Les casseurs d’os de Sébastien Meier

Posted in Lecture
on 23 avril 2018

Je viens de finir Les casseurs d’os de Sébastien Meier. Je vous raconte ?

La Bohème, petit pays indépendant gouverné par une reine s’apprête à vivre une crise politique majeure. Un journaliste, Elias Neumann a mis au jour un scandale politique majeur pour le pays. Les tambours se mettent alors à résonner pour demander le départ du gouvernement. Dans le même temps, on retrouve le corps de Ludivine Berger, une historienne et de son assistant sauvagement assassines dans les bois. La jeune historienne travaillait sur la résurgence du nazisme en Bohème et avait réussi à faire la lumière sur une organisation fasciste agissant dans l’ombre.

Mon avis ? J’ai bien aimé ce roman. J’ai été convaincue par l’utopie que créé Sébastien Meier au point de devoir aller vérifier sur le net ce qu’il en était. Et non la Bohème n’est pas un état! Mais sur le coup, je vous jure que je me suis posée la question :) Après pour ce qui est du revenu universel, je ne me suis pas plus interrogée que ça car je sais que dans certains pays nordiques, ça existe bel et bien. Le scandale des semences, ça m’a rappelé des choses aussi. La légalisation des drogues récréatives, why not. Donc si on y regarde de prêt, l’univers que l’auteur nous propose est plutôt crédible. Oui, oui, je me suis laissée prendre!

Après j’ai bien aimé l’histoire. J’ai aimé le fait qu’il n’y a pas de happy end. On a bon connaître le commanditaire, il ne sera pas inquiété.

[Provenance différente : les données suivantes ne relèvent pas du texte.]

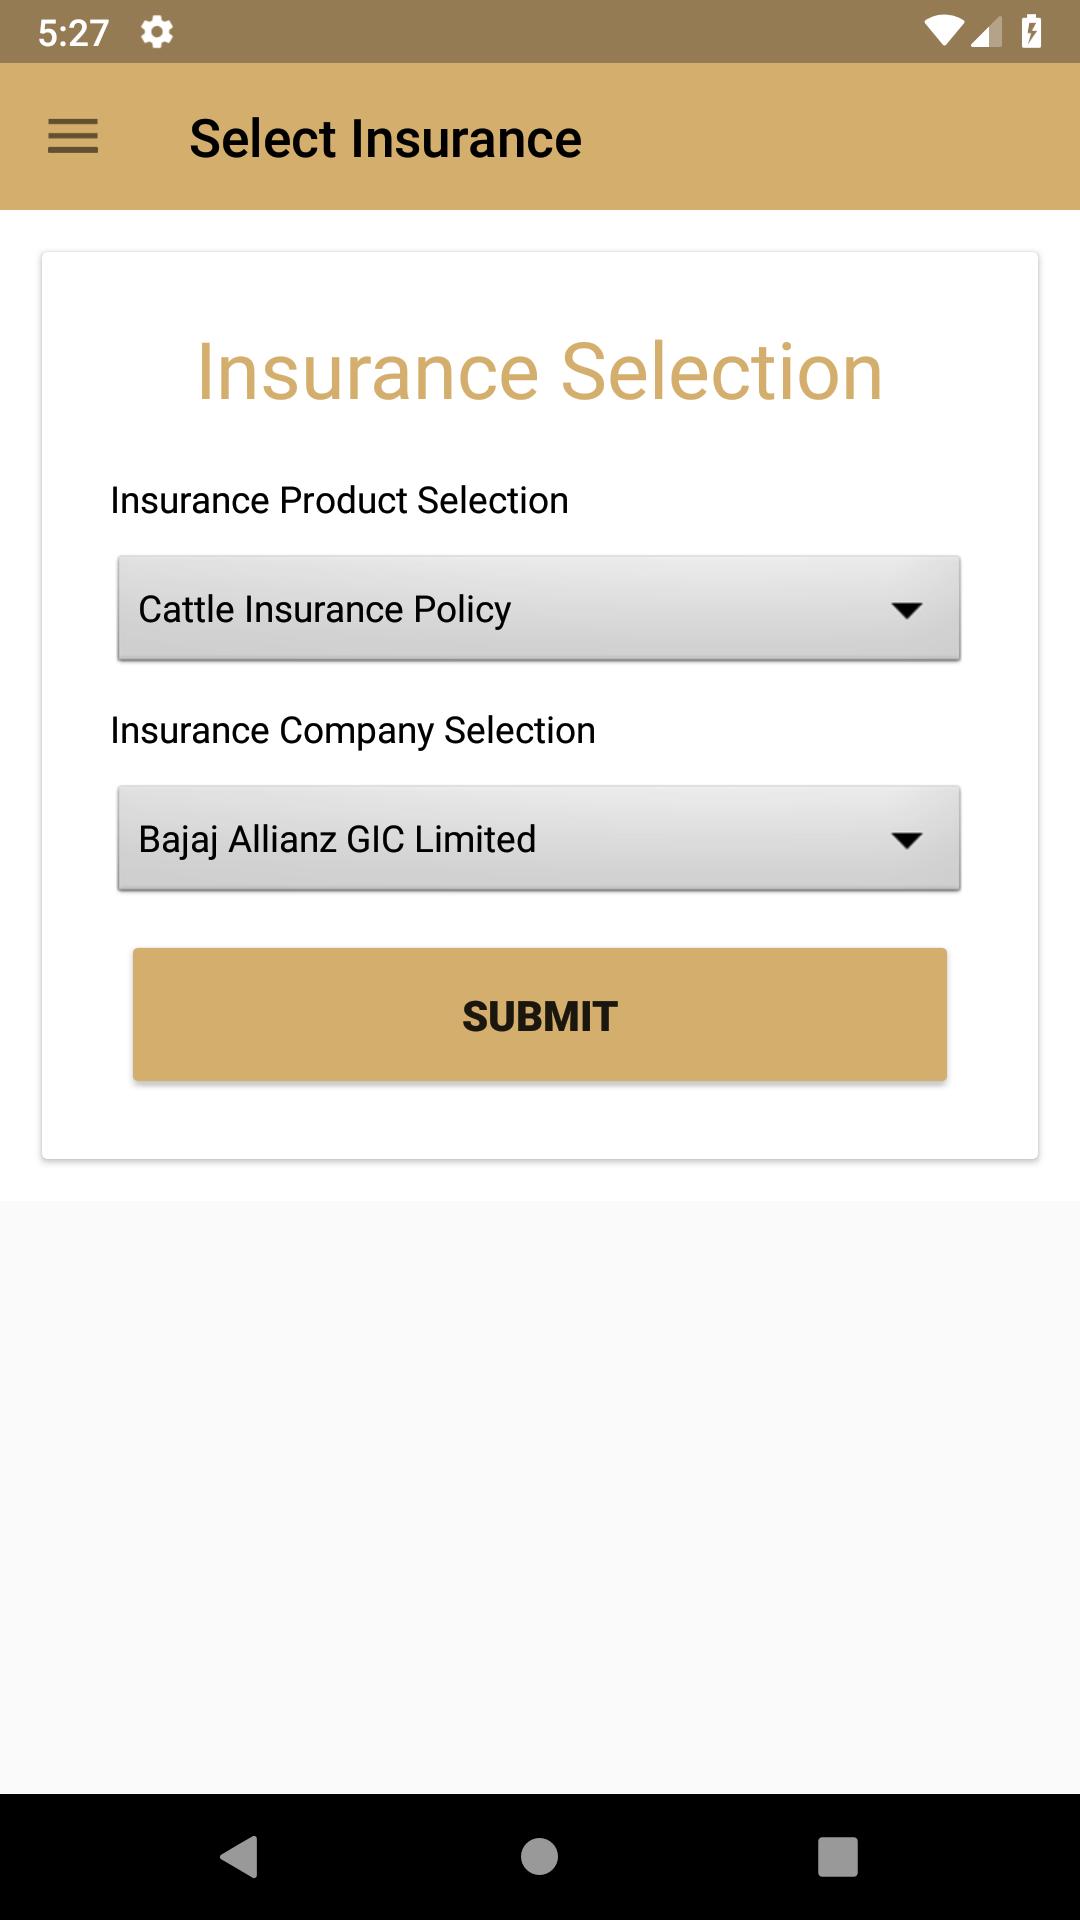Tap the Insurance Selection heading
This screenshot has width=1080, height=1920.
tap(540, 372)
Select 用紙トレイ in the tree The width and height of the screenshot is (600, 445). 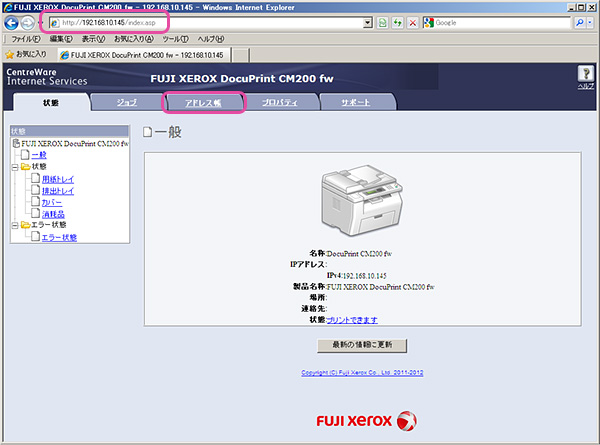58,179
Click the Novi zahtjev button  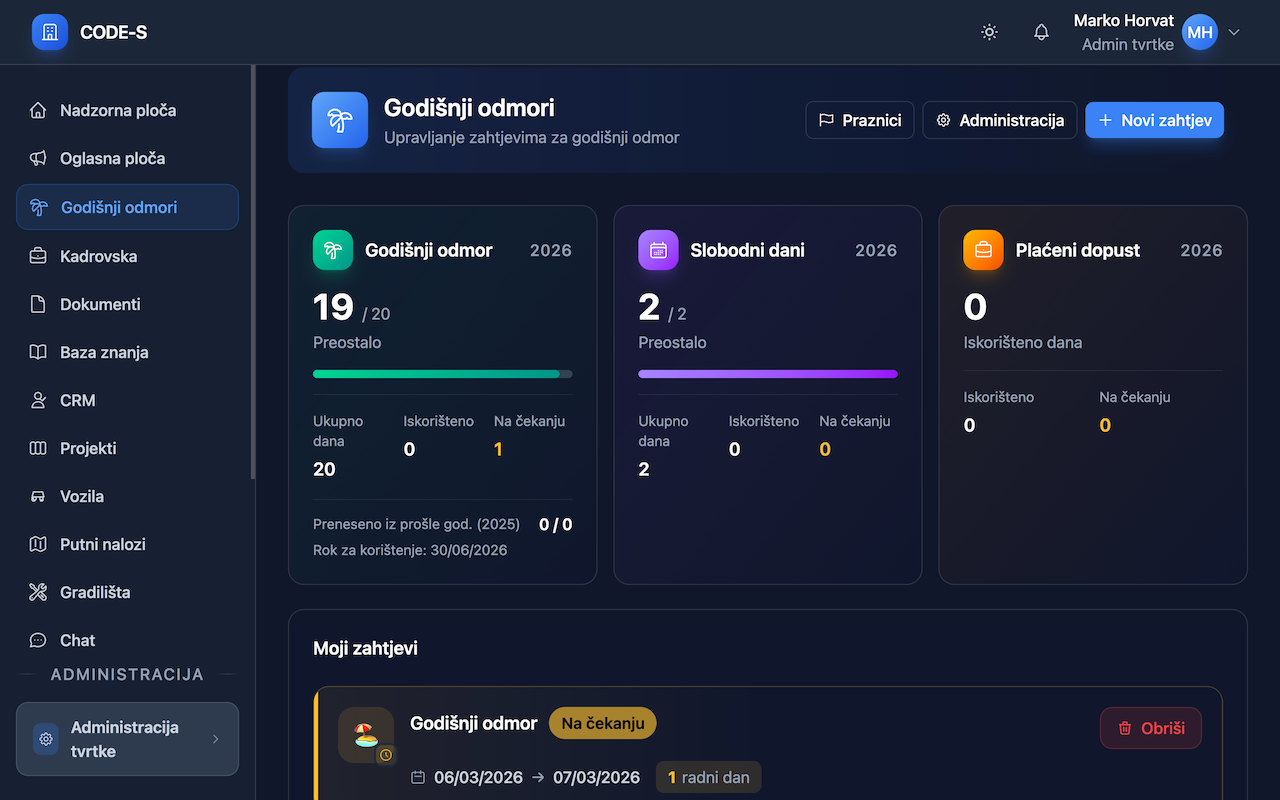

J’ai été moins convaincue par les personnages. En fait je n’ai pas été convaincue par les deux flics, Eugène Young et Elodie Fasel. Il n’y a qu’Elias Neumann qui a trouve grâce a mes yeux. Pourquoi ? Parce que finalement c’est bien lui le personnage principal, l’enquêteur0. Les deux autres, je ne suis pas sure d’avoir vraiment saisie ce qu’ils venaient faire la dedans.

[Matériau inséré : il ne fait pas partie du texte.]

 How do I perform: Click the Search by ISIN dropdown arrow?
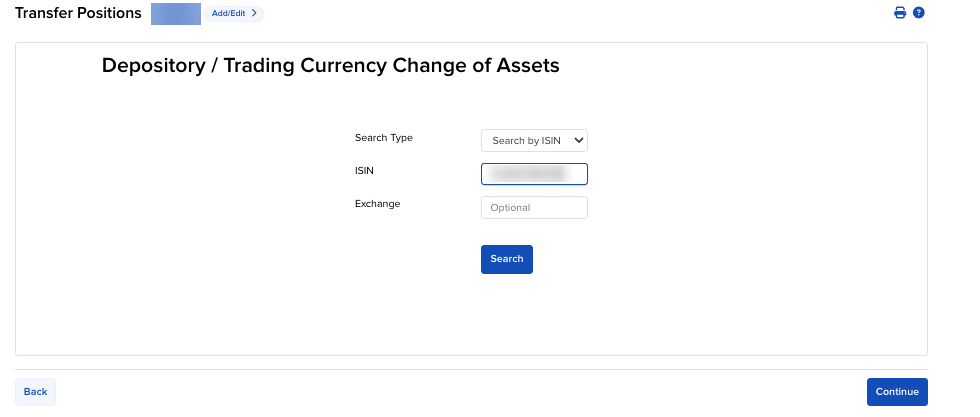(x=579, y=141)
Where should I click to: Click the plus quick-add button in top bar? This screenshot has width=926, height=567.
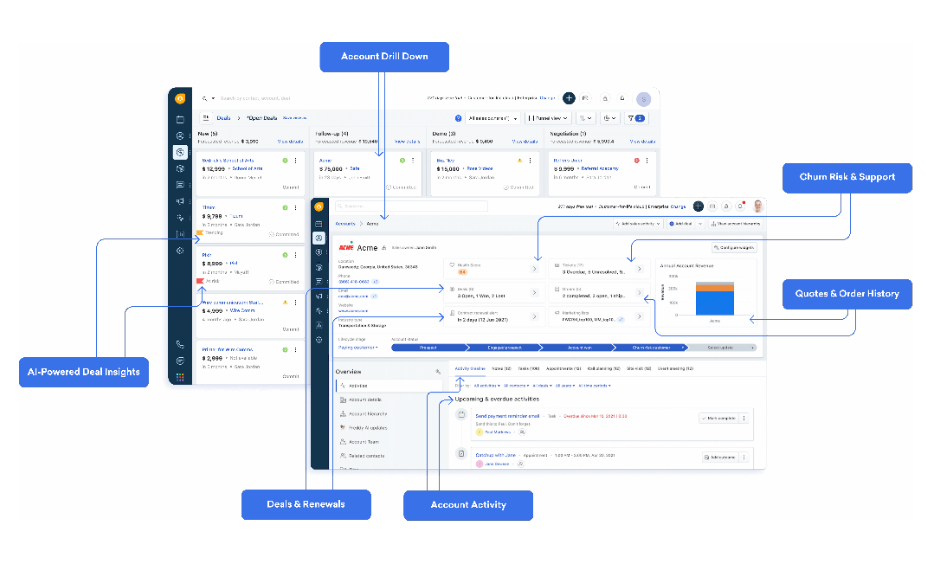click(x=569, y=98)
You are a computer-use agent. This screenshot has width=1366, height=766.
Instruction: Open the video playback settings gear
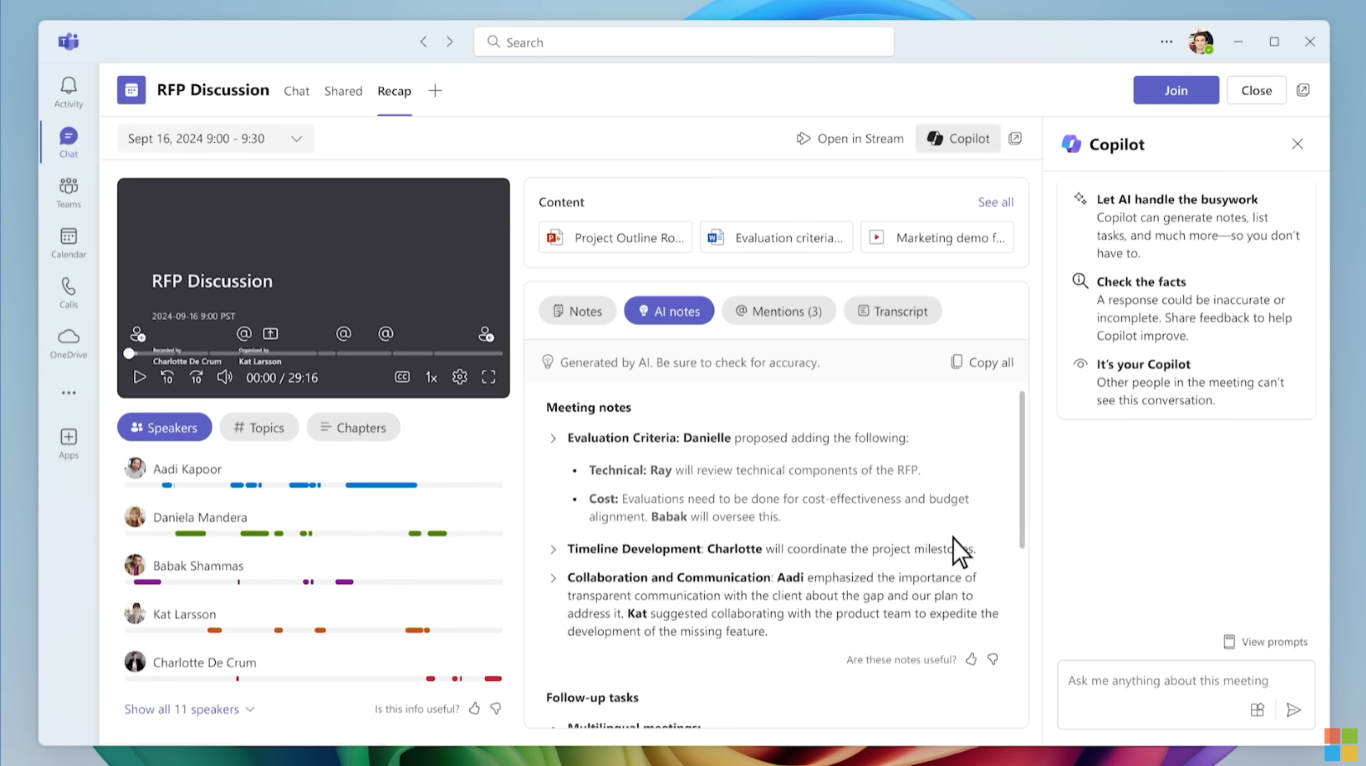[459, 377]
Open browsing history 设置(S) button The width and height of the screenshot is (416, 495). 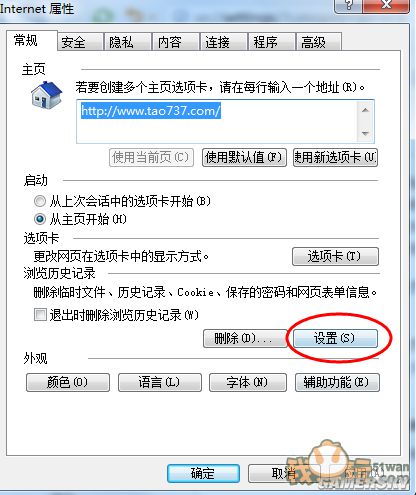tap(335, 339)
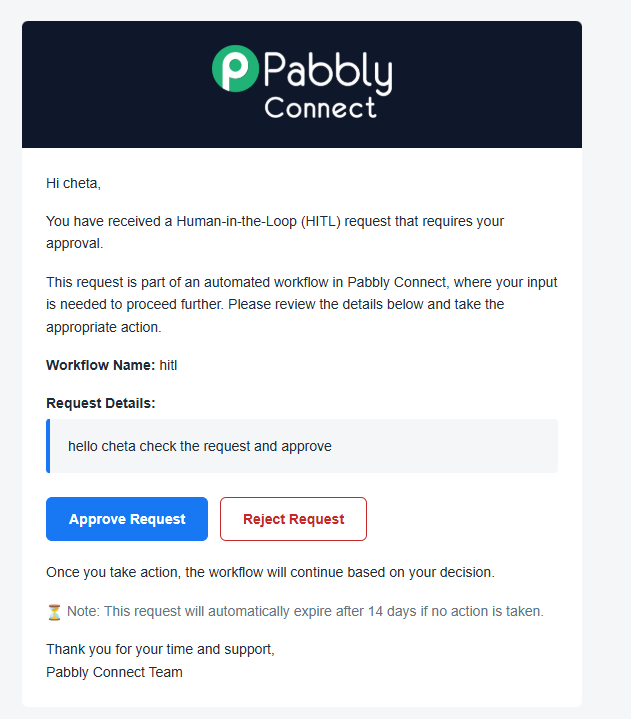
Task: Click the paragraph about the automated workflow
Action: (x=301, y=304)
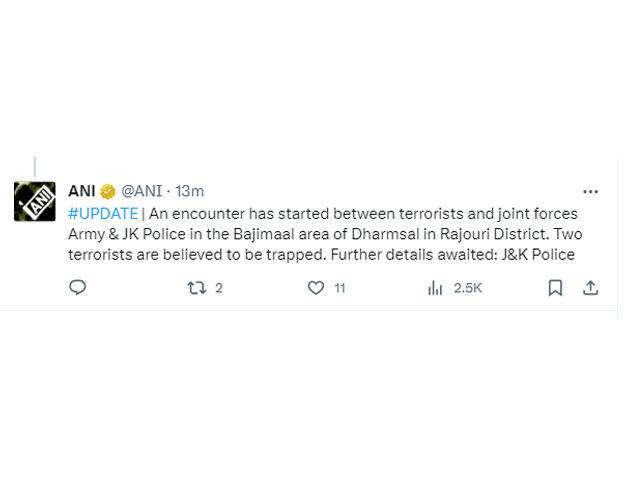Open the ANI profile picture avatar
The height and width of the screenshot is (480, 640).
(35, 202)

Bon, il n’en demeure pas moins que Les casseurs d’os (du nom des rapaces qui ingurgitent les os des cadavres) est à découvrir.

La quatrième de couverture : Alpes bohémiennes. Dans le parc naturel du Diable, où tournoient les charognards, un corps a été retrouvé : la mâchoire et les membres sont brisés, la peau déchiquetée. Ce corps, c’est celui de Ludivine Berger, historienne et tête brûlée, détentrice d’informations cruciales sur son pays.
Élodie Fasel, capitaine de police, est chargée de l’enquête. Cette volcanique mère de famille, ancienne des stups fraîchement débarquée dans le chef-lieu montagneux de Neustadt, partage sa vie avec un ex-flic traumatisé devenu ingénieur du son. Alors qu’il se tient éloigné des questions criminelles, elle va y plonger tête baissée, dans un État où règne d’ordinaire un calme exemplaire.
À plusieurs kilomètres de la scène de crime, dans les eaux du lac Ventôse, la dépouille d’un homme a été repêchée : Javier Martinez, historien lui aussi, collaborateur de Ludivine, tué de deux balles qui ont traversé ses poumons. C’est au peu orthodoxe capitaine Eugène Young qu’on remet les rênes de l’affaire.
Dans le même laps de temps, le journaliste Elias Neuman, créature répondant au pseudonyme de LaGarçonne quand il se produit au cabaret, court honorer un rendez-vous que lui a donné une vieille amie. Il laisse derrière lui l’émission la plus écoutée de Bohème, où il vient de s’exprimer sur le scandale politique dont il est à l’origine. Le point de départ ? Un papier où il dénonce la corruption d’un ministre et qui risquerait bien de provoquer l’effondrement du gouvernement en place. Mais pour les heures et même les jours qui viennent, et tandis que les tambours de la révolte grondent dans les rues de la capitale, Elias va revoir ses priorités. Ludivine Berger ne sera pas au rendez-vous. Que lui voulait-elle, en l’invitant ainsi sous le sceau du secret ?
Comment, au cœur de l’idyllique Bohème, au pays du revenu de base inconditionnel, de l’écologie érigée au plus haut niveau d’intérêt, comment, en cette terre d’accueil où les damnés trouveront toujours refuge, le crime a-t-il pu s’exercer avec tant de violence ? Quelles sombres réalités cache ce territoire où contestation et liberté n’ont pas simplement la saveur des douces utopies ? Quand les tambours cesseront-ils de battre ? Et ce qu’on dit est-il vrai, à savoir que là où les dernières neiges tardent à fondre, les loups sont de retour ?

Prochaine lecture : Le fou qui volait tête en bas.